В миг оказался рядом , - не веря, будто наваждение передо мной или привидение, или сон какой-то блядский, до которого я уже в ненормальной своей тяге к Фиалке дожился. И еле сдерживаясь, чтобы не схватить ее сейчас и не наброситься, не взять, - тупо бросив на стол, разложив на нем, - жестко, одурительно, задрав эту тряпку, что на ней, - даже, блядь, срывать и разрывать ее не буду, - и вколачиваться, - так, чтобы искры из глаз полетели, у обоих, потому что я ни хера уже себя контролировать не могу, я, блядь, будто не жрал целую вечность, а мне вдруг жаренной индейкой под носом запахло.

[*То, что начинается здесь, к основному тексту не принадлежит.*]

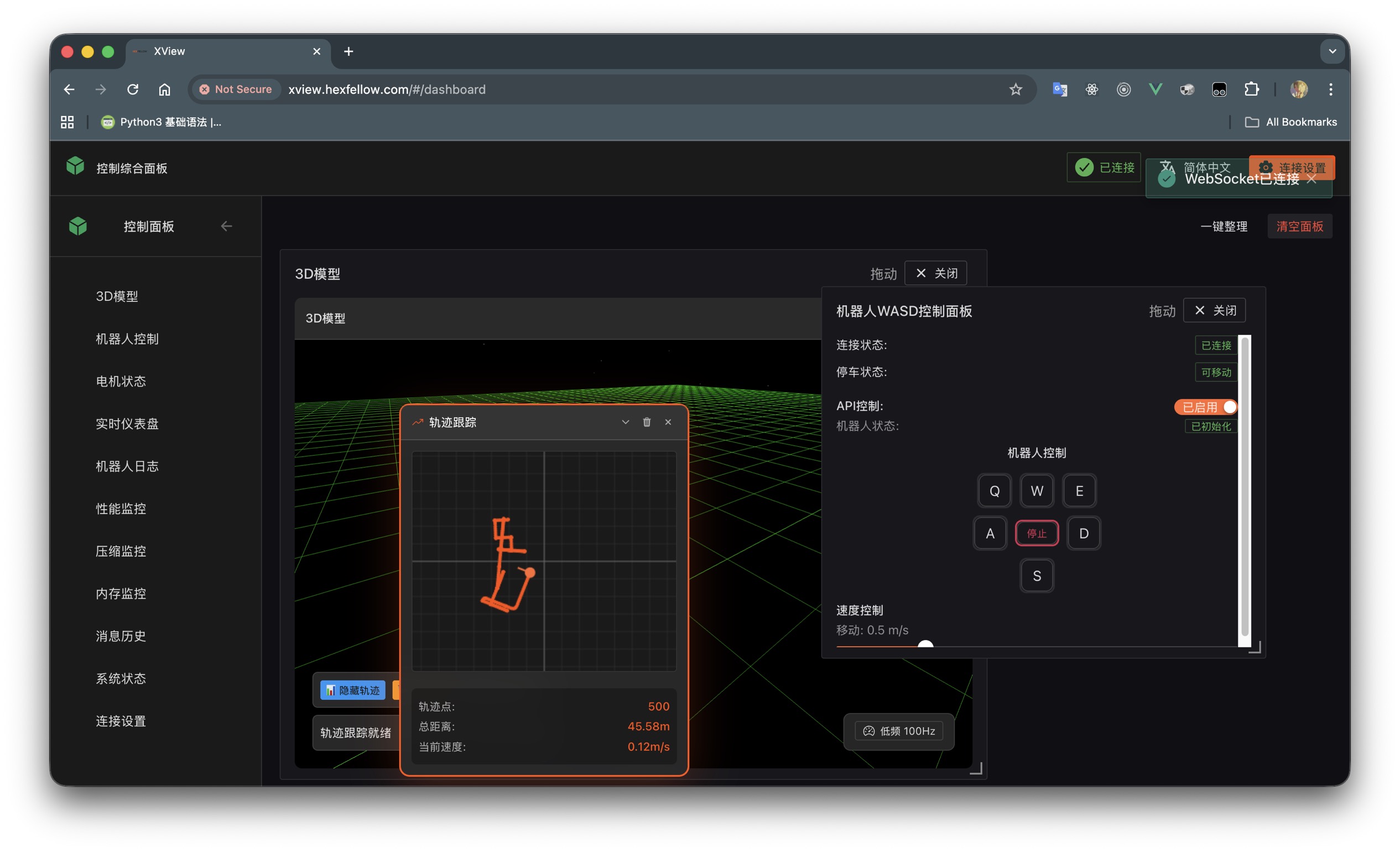Toggle the 隐藏轨迹 trajectory visibility button
Image resolution: width=1400 pixels, height=852 pixels.
coord(353,690)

   Нет. Ни хера. Это – хуже. Вот это, - вот запах ее, глаза вниз опущенные.

   И то, как меня по ней ломает все это время, - в тысячу, в миллиард, на хер, раз, хуже, чем подыхать без какой-то там жрачки.

   Ломит меня – до судорог, все суставы выкручивает от потребности взять ее, напиться ею, впитать, так втянуть в себя, чтоб даже мысли у нее, что она отдельно, не моей быть, - уже никогда, блядь, больше, не осталось.

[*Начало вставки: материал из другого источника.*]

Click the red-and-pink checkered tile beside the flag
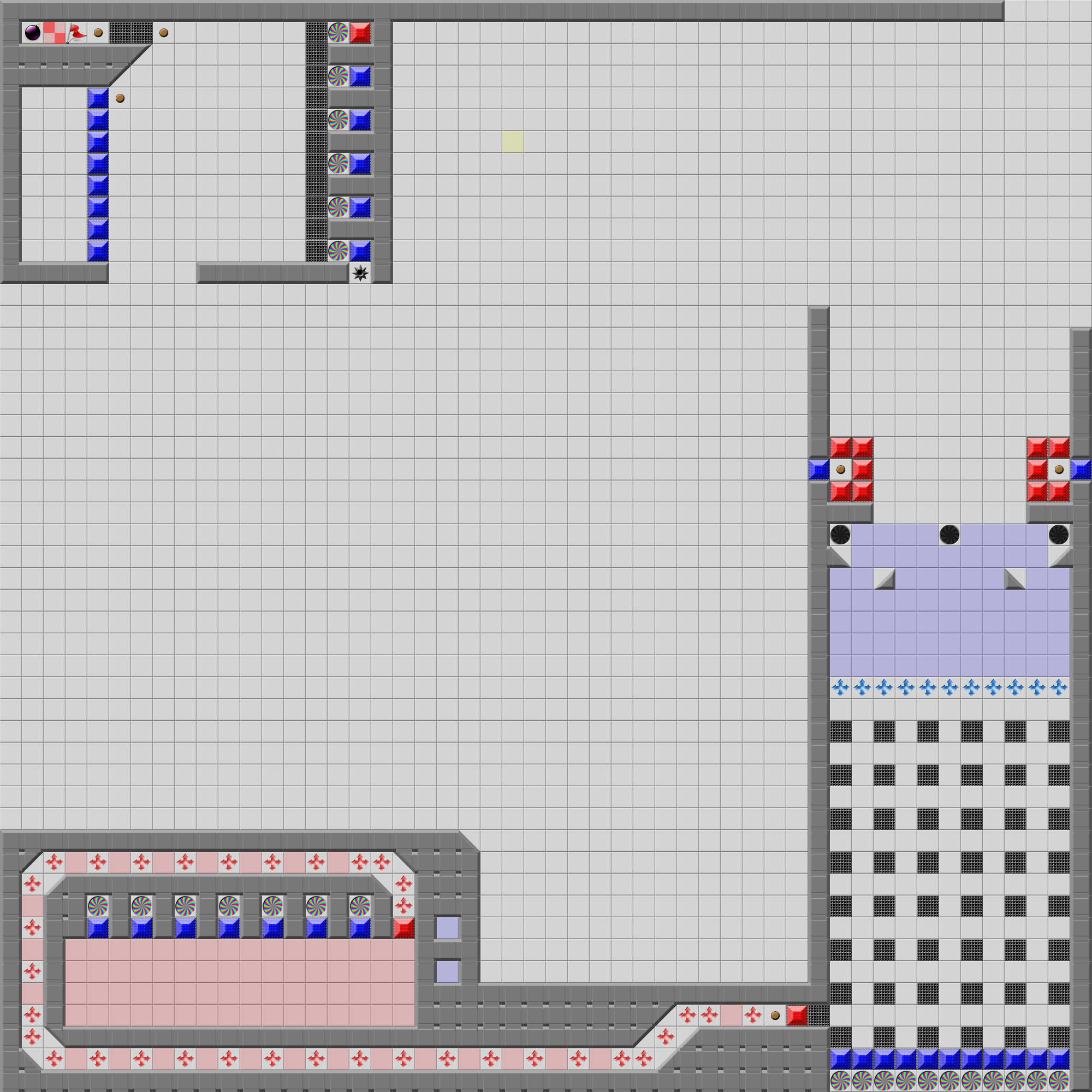This screenshot has width=1092, height=1092. [x=55, y=33]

   И зверь внутри, - мечется. Рычит, гудит, будто цепями гремя, которые с него только что сняли.

   Но так, блядь, нельзя.

   Так уже было, - и могло бы быть еще, - каждую ночь, до самого утра, до обеда.

   Так было, - и мне ни хера, блядь, не понравилось.

   Я теперь иначе хочу, - задыхаясь.

   Чтоб сама. Чтобы сама этого хотела, чтобы…

   Чтобы так же, как я, ломку всем нутром своим чувствовала.

   Чтобы отдалась, - не телом, вся отдалась мне, насквозь, каждой мыслью, каждой ее эмоцией – завладеть, выпить, наполнить, и снова брать, брать до одури, в самую душу ей погружаясь.

   А так – не будет. Так, блядь, - не получится. Это я тоже чувствую, хоть и стоит передо мной, хоть и сама. А я на меньшее уже, блядь, не согласен. Слишком долго ждал, - и теперь ее не иметь, пожирать хочется. Всю. Без остатка. Хотя бы – первым шагом. Но… Глубже, чем просто тело. Глубже.

   - Зачем пришла? – наклоняюсь, вдыхая ее запах. И руки приходится сжать за спиной, чтоб не наброситься.

     - За тем, что ты хотел, - шевелит  деревянными губами, сбрасывая под ноги платье-паутинку.

   И меня снова – безотчетно, до одури, ведет, - даже не от тела, не от кожи, будто засиявшей белизной в тусклом свете комнаты. От жеста ее этого, - блядь, так ведет, что не сдержаться. Но…

   - Я говорил, что уже все будет иначе? – хрен знает, зачем я это делаю. Страх. Страх хочу из нее вытянуть. Если спрятать его попыталась. Затолкала глубоко себе внутрь, - он сейчас прорвется.

   И тогда…

   Я не возьму ее тогда.

   Я ее тогда, на хер, - отпущу. Выгоню к херам, пинками.

   Отзвонюсь Манизу, предупрежу, чтоб девчонку его люди болше не трогали, - и пусть валит на хер на все четыре стороны.

   Только пусть, блядь, - подальше от меня, - так, чтобы больше мы не пересеклись, не встретились. Потому что ее тело, - со стахом, с ненавистью этой, - мне на хрен не нужно. Так, блядь, даже хуже, чем вообще без нее.

   - Как захочешь, - опускает глаза, под ноги только смотрит. – Будет, как ты захочешь.

   Не то. Все это, блядь, - не то.

   Ничему я не верю, - ни словам ее, ни тому, что вообще пришла.

   Вспомнила, кто она и решила одуматься?

   Совсем на нее непохоже.

   Может, встретила кого-то, пока они гуляли?

   Хрен знает, никого подпустить были не должны, но она одна в туалет выходила. Люди Маниза, что ли, там перехватили и зашугали? Этот мог… Вот и явилась с переругу, - на ногах, блядь, еле стоит.

   - Посмотри на меня, - ни одного движения рук. Не подхватываю, чтоб поддержать, и не заставляю даже глаза поднять. Вообще не собираюсь прикасаться. Зачем? Чтобы дать рукам возможность лишний раз помнить ее тело? Я уже все решил, - девчонка отсюда таки убирается. Отлежится, пока не полегчает, - и на хрен. Точно ведь не сама пришла.